Se pensate che siano giudizi viziati dalla condizione subalterna dell’Italia, prendete in mano il Financial Times, giornale della City che ha fatto campagna contro la Brexit, e leggete cosa scrive l’editorialista Gideon Rachman di Angela Merkel all’indomani del discorso nel quale ha detto: «I tempi in cui potevamo contare pienamente su altri sono finiti. Noi europei dobbiamo prendere il nostro destino nelle nostre mani. Naturalmente dobbiamo avere rapporti amichevoli con gli Stati Uniti e col Regno Unito e con gli altri vicini, inclusa la Russia. Ma dobbiamo lottare da soli per il nostro futuro». Commenta Rachman: «Una delle cose più impressionanti della Germania moderna è che, più di qualunque altro paese, ha meditato le lezioni della storia e le ha imparate con scrupolo e umiltà. Per questa ragione è sconfortante che una leader tedesca possa sostare sotto una tenda birreria in Baviera e annunciare una separazione dalla Gran Bretagna e dagli Stati Uniti mettendo i due nello stesso mazzo con la Russia. Gli echi storici di questo dovrebbero essere raggelanti. La triste realtà è che la signora Merkel sembra non avere interesse a lottare per salvare l’alleanza occidentale».

Con queste premesse, è ovvio che il ritorno dell’asse renano è solo un miraggio. La Germania e i suoi alleati nell’Unione Europea stanno bocciando tutte le iniziative di Macron presidente così come avevano bocciato quelle di Macron ministro del presidente Hollande. È stata respinta dal vicepresidente della Commissione europea Jyrcki Katainen la proposta di Macron di un Buy European Act che riservasse alle imprese che abbiano almeno la metà della propria produzione all’interno dell’Unione la partecipazione agli appalti per opere infrastrutturali: tedeschi e alleati preferiscono che li vincano piuttosto ditte di paesi asiatici coi quali la Germania ha un alto interscambio. Al richiamo di Macron durante la campagna presidenziale che il surplus commerciale tedesco che da nove anni supera i limiti fissati dai trattati europei rappresenta «un rischio per l’eurozona», il candidato cancelliere della Spd Martin Schultz ha risposto: «Considero sbagliate le critiche al nostro surplus commerciale.
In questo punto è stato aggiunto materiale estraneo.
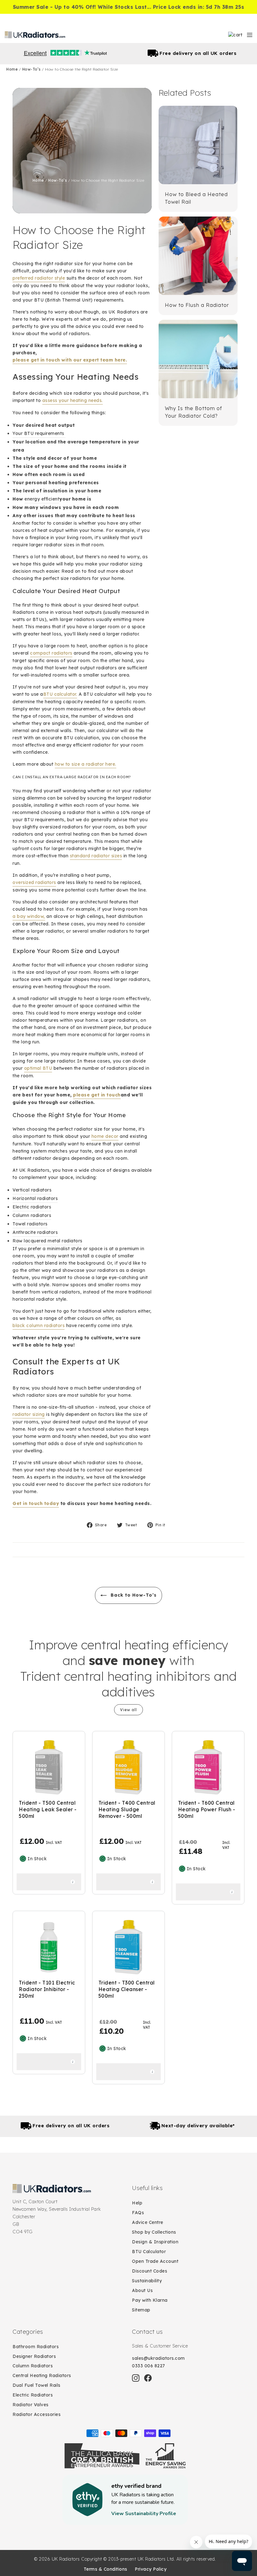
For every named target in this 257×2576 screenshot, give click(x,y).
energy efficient (41, 499)
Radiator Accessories (36, 2414)
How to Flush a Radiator (197, 305)
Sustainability (147, 2281)
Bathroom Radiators (36, 2346)
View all (128, 1709)
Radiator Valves (31, 2404)
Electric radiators (32, 1207)
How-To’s (32, 69)
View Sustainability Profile (143, 2513)
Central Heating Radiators (42, 2375)
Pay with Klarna (150, 2300)
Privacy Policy (150, 2569)
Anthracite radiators (35, 1232)
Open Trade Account (155, 2261)
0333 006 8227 (148, 2366)
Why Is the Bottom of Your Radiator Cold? (193, 412)
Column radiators (32, 1215)
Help (137, 2203)
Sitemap (141, 2310)
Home (12, 69)
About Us (142, 2290)
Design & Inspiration (155, 2242)
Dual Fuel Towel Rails (36, 2385)
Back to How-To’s (133, 1595)
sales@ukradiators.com (158, 2358)
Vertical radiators (32, 1190)
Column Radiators (33, 2366)
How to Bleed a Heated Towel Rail (196, 198)
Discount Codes (149, 2271)
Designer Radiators (34, 2356)
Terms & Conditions (105, 2569)
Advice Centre (147, 2222)
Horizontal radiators (35, 1198)
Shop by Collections (154, 2232)
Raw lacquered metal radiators (47, 1241)
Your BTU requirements (39, 433)
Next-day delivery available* (198, 53)
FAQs (138, 2212)
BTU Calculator (149, 2251)
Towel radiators (30, 1224)
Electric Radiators (33, 2395)
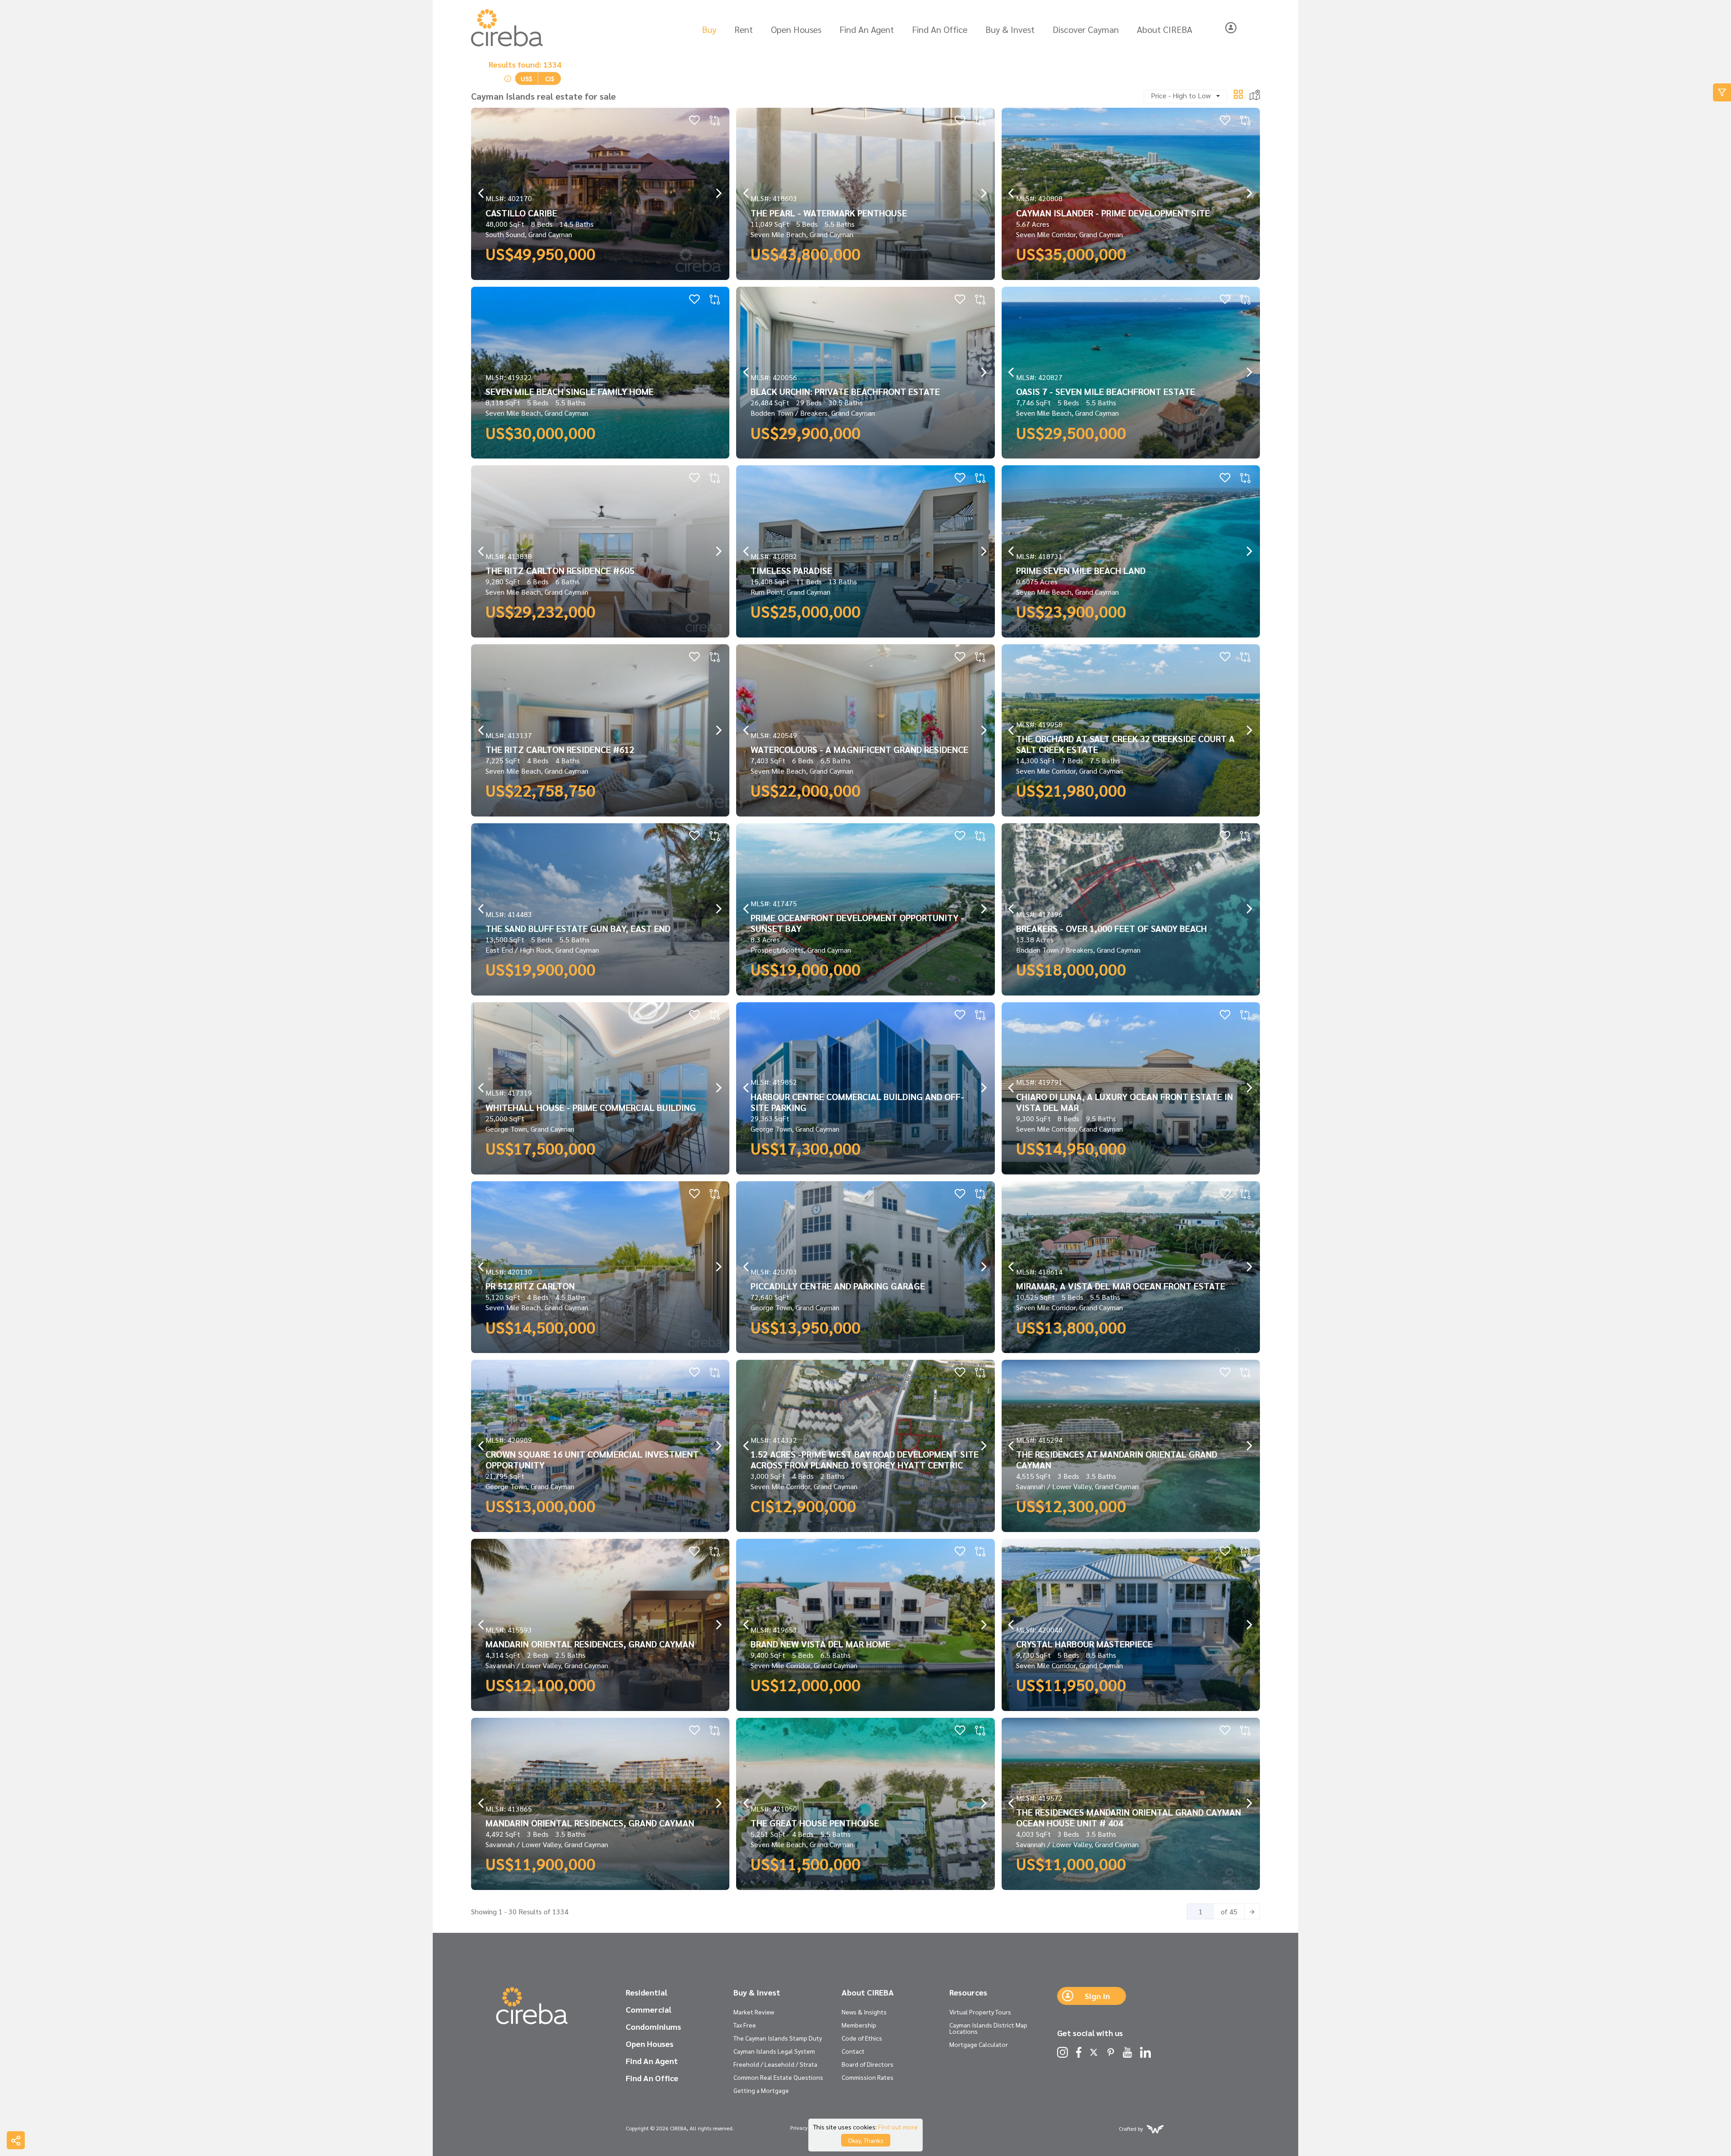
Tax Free (744, 2025)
Non dobbiamo vergognarci di avere successo». Mentre il cancelliere Cdu uscente Angela Merkel ha commentato beffardamente: «Un grande surplus è frutto della qualità dei nostri prodotti. Ed è frutto anche delle politiche della Banca centrale europea, che noi non possiamo influenzare».

La rivelazione di Varoufakis
Il giorno dopo la vittoria di Macron nelle urne Berlino si è complimentata con lui per l’elezione, ma subito ha ribadito la bocciatura di tutti i punti del suo programma europeista, e cioè la creazione di un’unione fiscale che implicherebbe l’emissione di eurobond (che rappresenterebbero una parziale mutualizzazione del debito dei paesi dell’eurozona), la costituzione di un fondo franco-tedesco per gli investimenti, la creazione di un budget dell’eurozona con un suo ministro delle finanze europeo, il completamento dell’unione bancaria.
Non c’è da meravigliarsi. Il libro di memorie scritto dall’ex ministro greco delle Finanze Yanis Varoufakis rivela che durante i negoziati del 2015 per il salvataggio della Grecia Macron, allora ministro dell’Economia francese, cercò di opporsi alle misure di austerità volute dai tedeschi in cambio della concessione di nuovi prestiti ad Atene, affermando che avrebbero portato al collasso dell’eurozona. Dopo che ebbe dichiarato che l’accordo sul debito greco che Berlino stava imponendo era «l’equivalente moderno del Trattato di Versailles», la Merkel chiese e ottenne da Hollande che Macron fosse escluso dai negoziati. E adesso i due rinnoveranno l’asse franco-tedesco?